DATA SECTION START

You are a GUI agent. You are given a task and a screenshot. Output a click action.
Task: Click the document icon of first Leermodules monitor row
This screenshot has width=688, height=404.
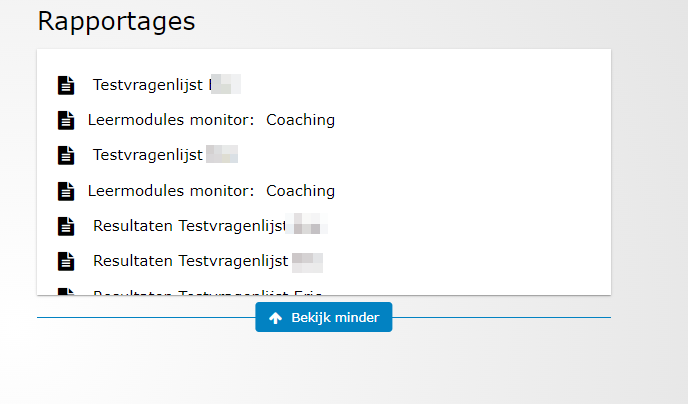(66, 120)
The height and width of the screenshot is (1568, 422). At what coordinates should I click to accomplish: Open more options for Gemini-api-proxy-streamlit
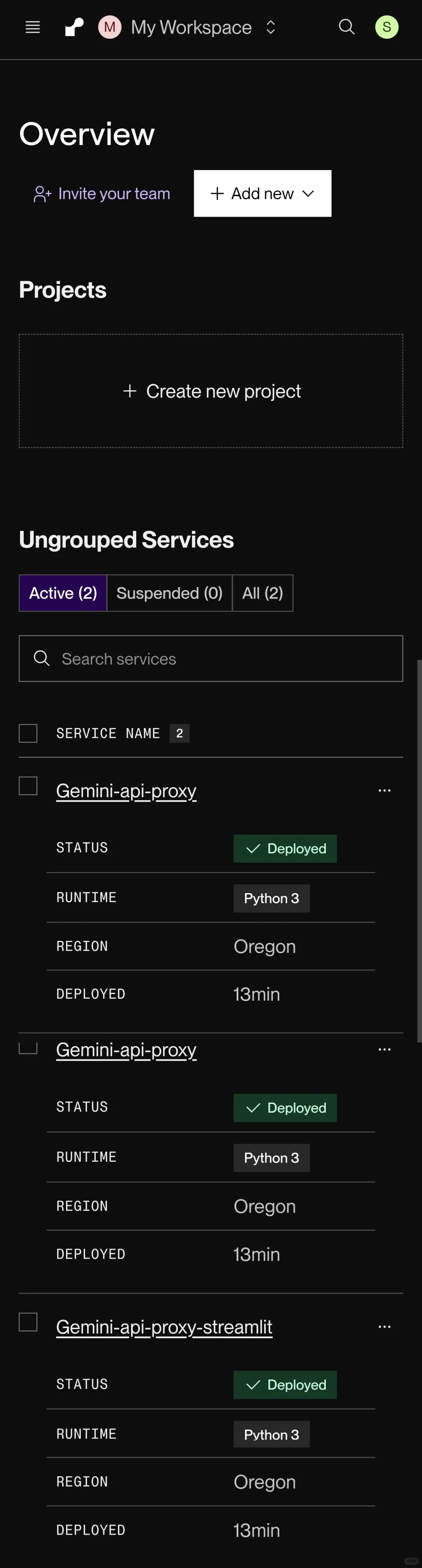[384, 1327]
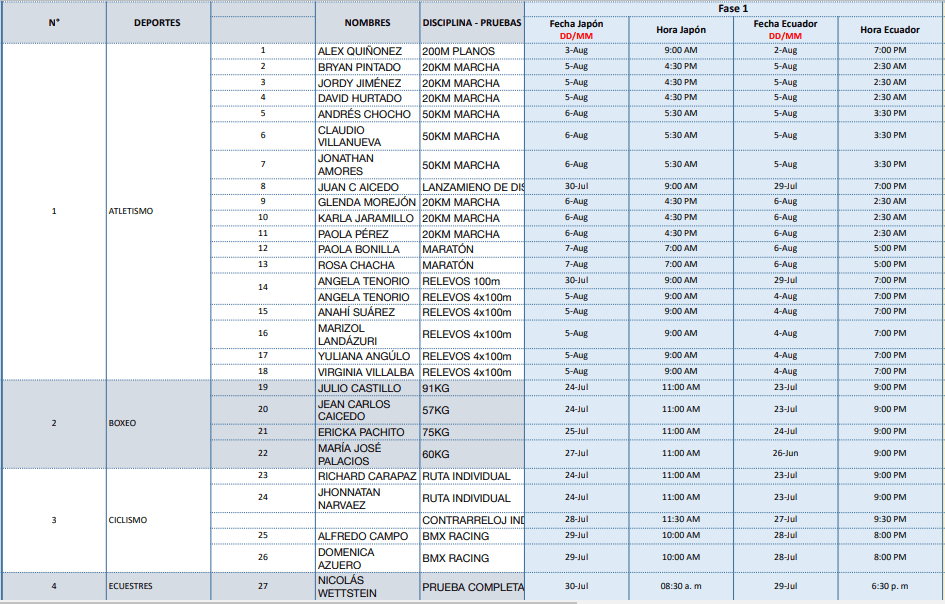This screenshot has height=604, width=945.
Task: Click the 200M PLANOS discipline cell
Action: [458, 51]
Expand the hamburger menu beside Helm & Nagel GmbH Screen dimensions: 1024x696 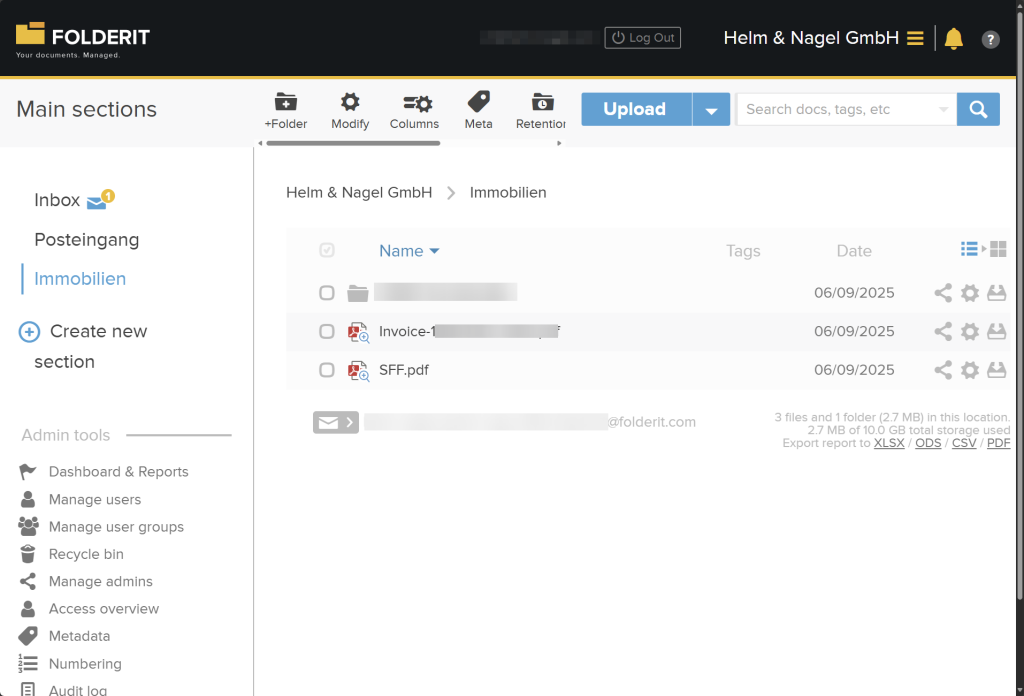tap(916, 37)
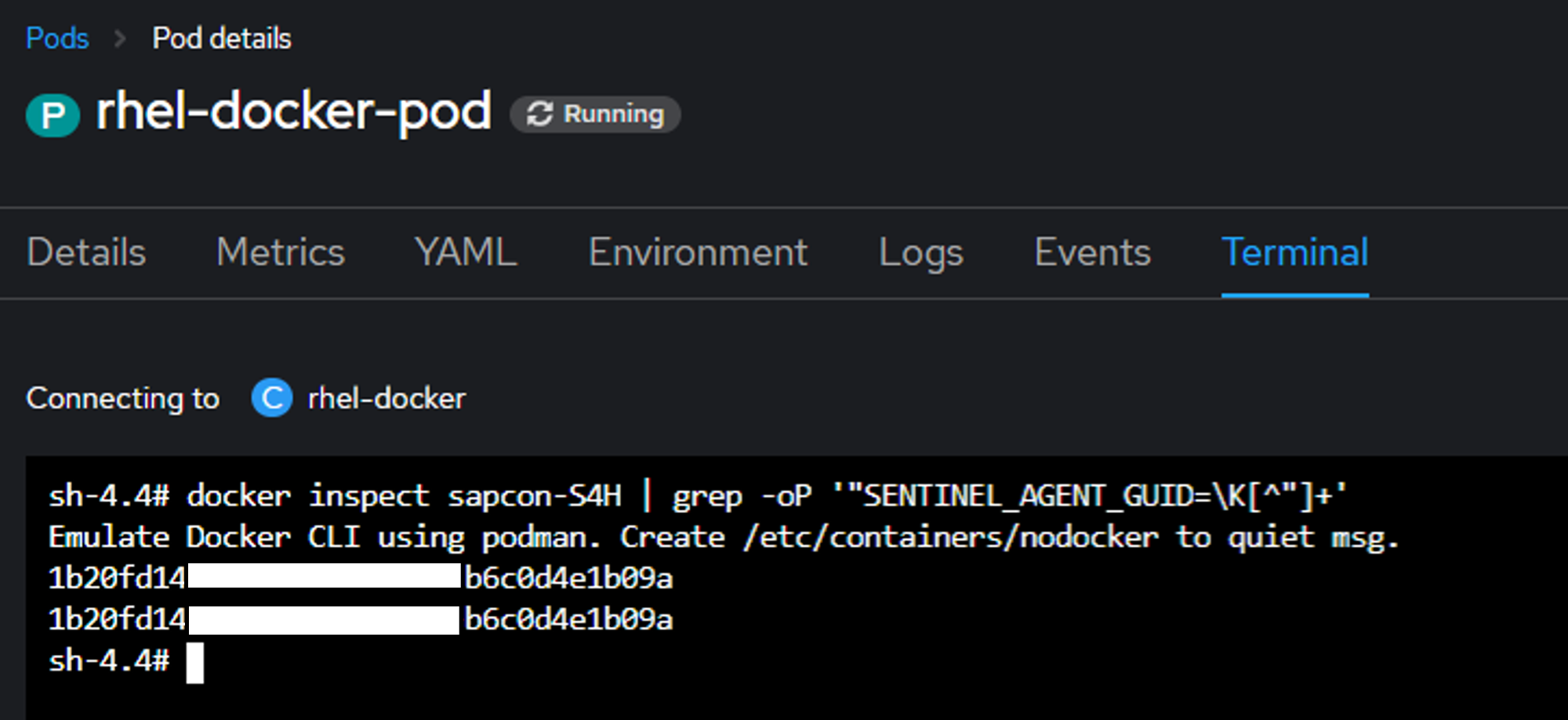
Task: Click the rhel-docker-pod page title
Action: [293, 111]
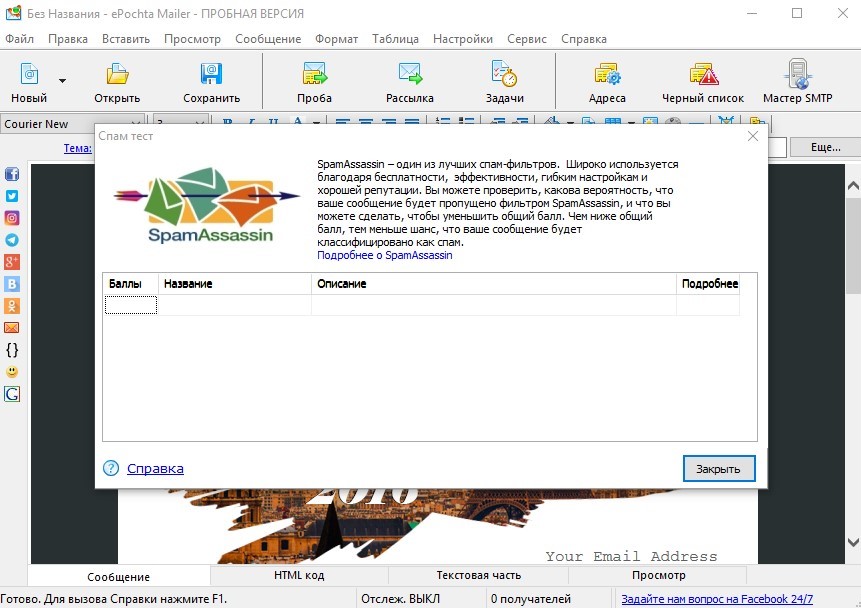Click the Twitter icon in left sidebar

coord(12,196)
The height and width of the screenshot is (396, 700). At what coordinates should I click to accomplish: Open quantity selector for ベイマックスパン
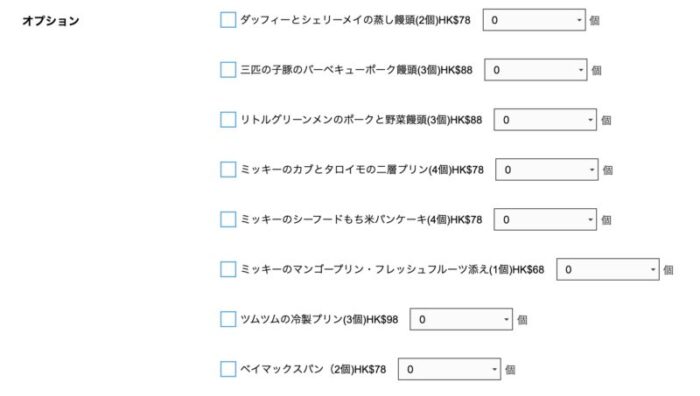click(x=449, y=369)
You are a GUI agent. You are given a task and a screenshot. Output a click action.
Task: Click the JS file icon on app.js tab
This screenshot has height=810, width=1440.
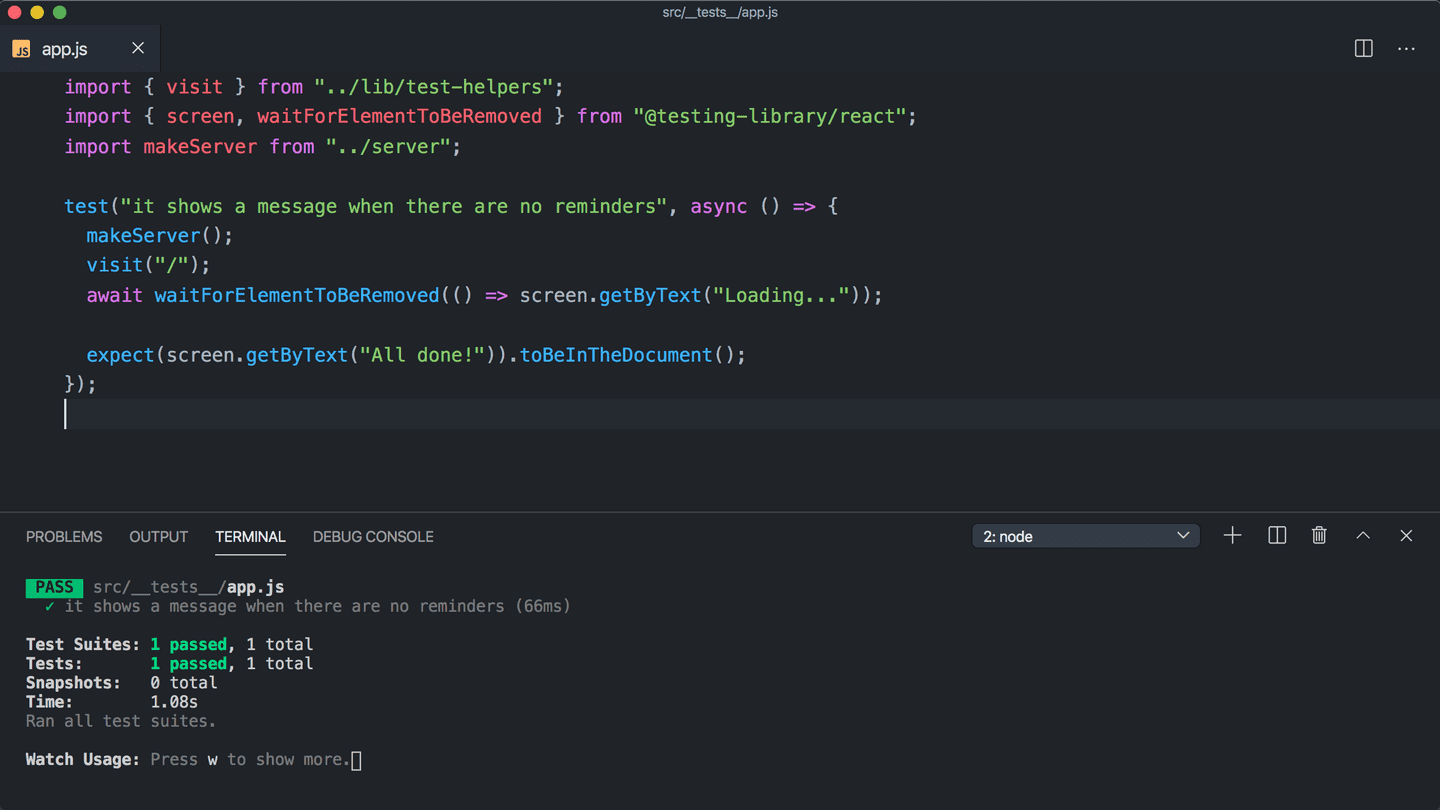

DATA SECTION END

# WHAT IS EXPECTED
The lines to repeat run from the line containing "Task: Click the JS file icon on app.js tab" through the end of the listing above, both included; give them exactly and without pictures.

# OUTPUT OF THE EXERCISE
Task: Click the JS file icon on app.js tab
This screenshot has height=810, width=1440.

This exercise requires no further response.